She never imagined being a filmmaker - her mom wanted her to be a flight attendant or a bank teller, but it wasn't to be. Instead, she went to college at The Evergreen State College, and then to Boston University where she studied with historian Howard Zinn and philosopher Alasdair MacIntyre.
She later went on to earn a M.Litt. from Oxford in politics. During her history of ideas studies at Oxford, she perceived how insular the academic world could be as hard-working scholars wrote for small audiences of peers, disconnected from the larger world where US proxy wars were killing tens of thousands in central America and apartheid reigned in South Africa.
She switched directions away from academia and discovered the fun, potential and pitfalls of documentary film making.
In the 1980s, she co-produced two films with a fellow filmmaker John de Graaf - God and Money (PBS 1986) and then Circle of Plenty (PBS stations 1987). Then, after hitting a fundraising wall, she returned to university for a doctorate. While in grad school, she produced and directed Earl Robinson Ballad of an American (1995).
With doctorate in hand, she taught at Muhlenberg College and American University, and was awarded a Shorenstein Fellowship at Harvard. Then she returned to the Pacific Northwest.
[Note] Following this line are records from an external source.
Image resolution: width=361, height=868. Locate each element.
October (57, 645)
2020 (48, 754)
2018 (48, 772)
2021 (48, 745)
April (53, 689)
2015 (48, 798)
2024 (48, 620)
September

Back home, she produced several documentaries with a regional focus: Alki: Birthplace of Seattle (1998), Chief Seattle (2001), a short film, Space Needle at 40 (2002), pair of films about Seattle's Fishermen's Terminal (2005 & 2015), Everett DuPen: Sculptor (2007) and Dancing Lives (2013). For more information, visit www.seattlefilms.org
Since 2007, she has been on the Core Faculty at Antioch University, Seattle. www.antioch.edu/seattle
Space Needle: A Hidden History had been incubating for two decades. After I read Victor Steinbrueck's "My Space Needle Story" in the late 1990s, it confirmed what I felt intuitively, that the Space Needle was a 'she.'
My goal is to connect Needle as gendered with the story of women rising: the Zeitgeist of now. I'd like women and girls to see themselves in the icon of our region: a symbol of strength, endurance and resilience, a ubiquitous presence who witnesses the goings on, silently, with an open heart - perhaps even as a Syvilla Fort.